Why Slack and not _____?  I did not have a lot of time between classes to set up, learn and configure tools.  I chose Slack over the alternatives (see below) because I’m familiar with it from prior organizations and its use during Comm Academy and Parks on the Air.  Some alternatives of note:

  • Telegram (telegram.org) – On paper, this tool looks excellent, possibly even better than Slack.  It’s worth looking at.
  • Discord (discord.com) – The online VEs use this tool, but the handful of times I tried it, I found it baffling.
  • Groups.io – it has threading and an option to selectively mute topics.  While one can also mute by hashtag, it requires people to use them.  I have seen these used on SKCC, but few of the other groups (K4, CWops, LICW, …).   Groups.io is heavily dependent upon email.  Delivery options are limited to everything (not muted), a dozen at a time, once a day, special messages, or none.  If subgroups are implemented, you can have different frequencies.
  • Zoom – I have a paid account for my CWA sessions.  It is not really set up to do chats or (without spending more) delegating rooms for ad hoc conversations.

Questions that have come up:

To do the type of stuff that I would like to with Slack, I need 100% buy-in.
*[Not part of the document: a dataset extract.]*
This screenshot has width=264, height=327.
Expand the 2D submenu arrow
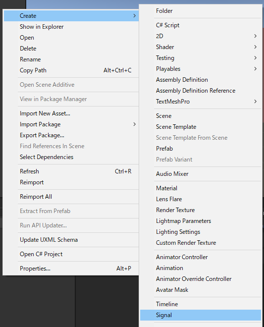pyautogui.click(x=256, y=36)
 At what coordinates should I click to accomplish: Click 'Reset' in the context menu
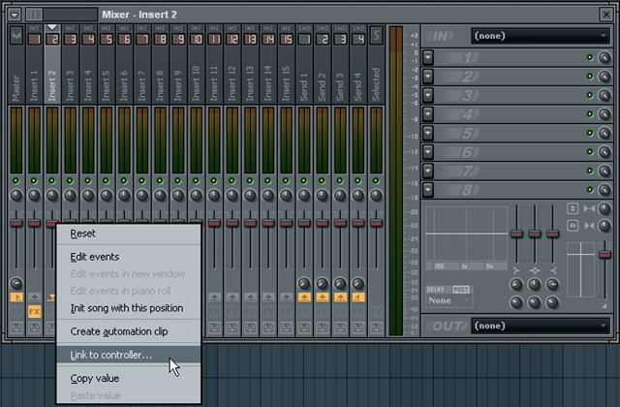(x=83, y=234)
I can’t have five of my students on Slack and one sticking with email, only. For advisors, it would be the same. It could be more work to maintain two communication channels (email and Slack).

That is a fair point. Because I am comfortable enough with the technology (and administering my own group), I was a heavy-handed with “this is what we’re doing” to kick it off last term. I’d send them a link that they’d click on to activate their profile. One student had some general privacy concerns that we addressed by using a disposable email address to sign up for Slack. If any CWA advisors want to give it a shot and have questions, you’re welcome to contact me offline and I’ll try to help.

Some students (not just from my classes) have asked for a channel, other than Facebook, to stay in touch with their classmates and other students from similar classes after a class is over.

Sharing tips and successes in real-time has been a boon. Having a channel not tied to a major social media platform has helped keep it friendly and focused on ham/CW (because we can keep our own personal lives and biases out of the conversation). Although the summer hiatus has put a damper on activity, several folks have been posting about the 13 colonies event, trying to find the elusive GB13COL on CW.

I am also getting requests for something that all intermediate or advanced students, or just post-class students in general, can use and wonder how to handle that? If we have 20 advisors, each with their own Slack accounts, do we ask all their students to transfer to a different Slack account?

Slack uses the concept of “workspace” to separate ownership. A person can subscribe to more than one workspace. For example, I currently belong to four: WT8P, Parks on the Air, Cascadia Radio and PuPPy (Puget Sound python). Each one lets you customize a profile — on PuPPy, I wouldn’t use my call sign. I’d just explored this with my own class, but it might make sense having a shared workspace for students to mingle and set up QSOs with each other. It really depends how much you want to retain information once you hit the 10k limit. This is one reason I’ve been posting content I create on my blog for future use.